» Passage to read:

The Start of Something Amazing with KDE 4.0 Release

Several years of design, development and testing came together today for the release of KDE 4.0. This is our most significant release in our 11 year history and marks both the end of the long and intensive development cycle leading up to KDE 4.0 and the start of the KDE 4 era. Join us now in #kde4-release-party on Freenode to celebrate or come to the release event in person next week. Packages are available for all the major distributions with live CDs available currently from Kubuntu and openSUSE. Read on for details or take the KDE 4.0 Visual Guide to find your way around.

The KDE 4.0 desktop

The KDE 4 Libraries have seen major improvements in almost all areas.
The Phonon multimedia framework provides platform independent multimedia support to all
KDE applications, the Solid hardware integration framework makes interacting with
(removable) devices easier and provides tools for better powermanagement.

The KDE 4 Desktop has gained some major new capabilities. The Plasma desktop shell
offers a new desktop interface, including panel, menu and widgets on the desktop
as well as a dashboard function. KWin, the KDE Window manager, now supports advanced
graphical effects to ease interaction with your windows.

» Excerpted records:
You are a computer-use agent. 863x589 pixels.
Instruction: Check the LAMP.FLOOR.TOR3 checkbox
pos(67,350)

==

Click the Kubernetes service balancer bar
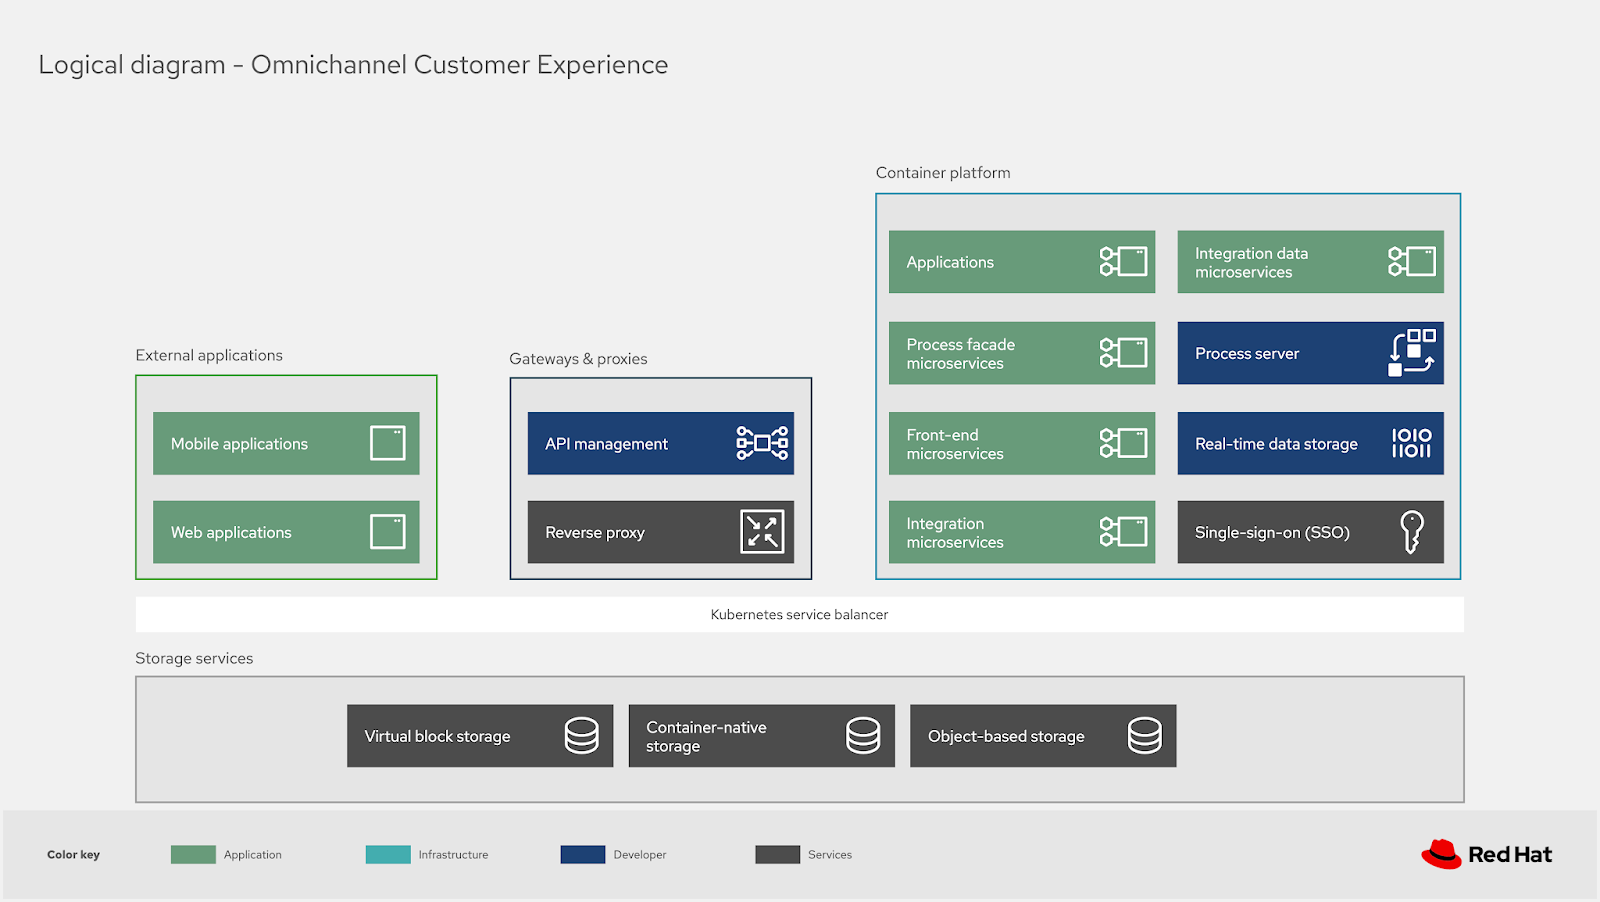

» Task objective:
Please echo the KDE 4.0 release text word for word, between "The Phonon multimedia" and "for better powermanagement.", inclusive. You won't need the records for this.

» Result of this exercise:
The Phonon multimedia framework provides platform independent multimedia support to all
KDE applications, the Solid hardware integration framework makes interacting with
(removable) devices easier and provides tools for better powermanagement.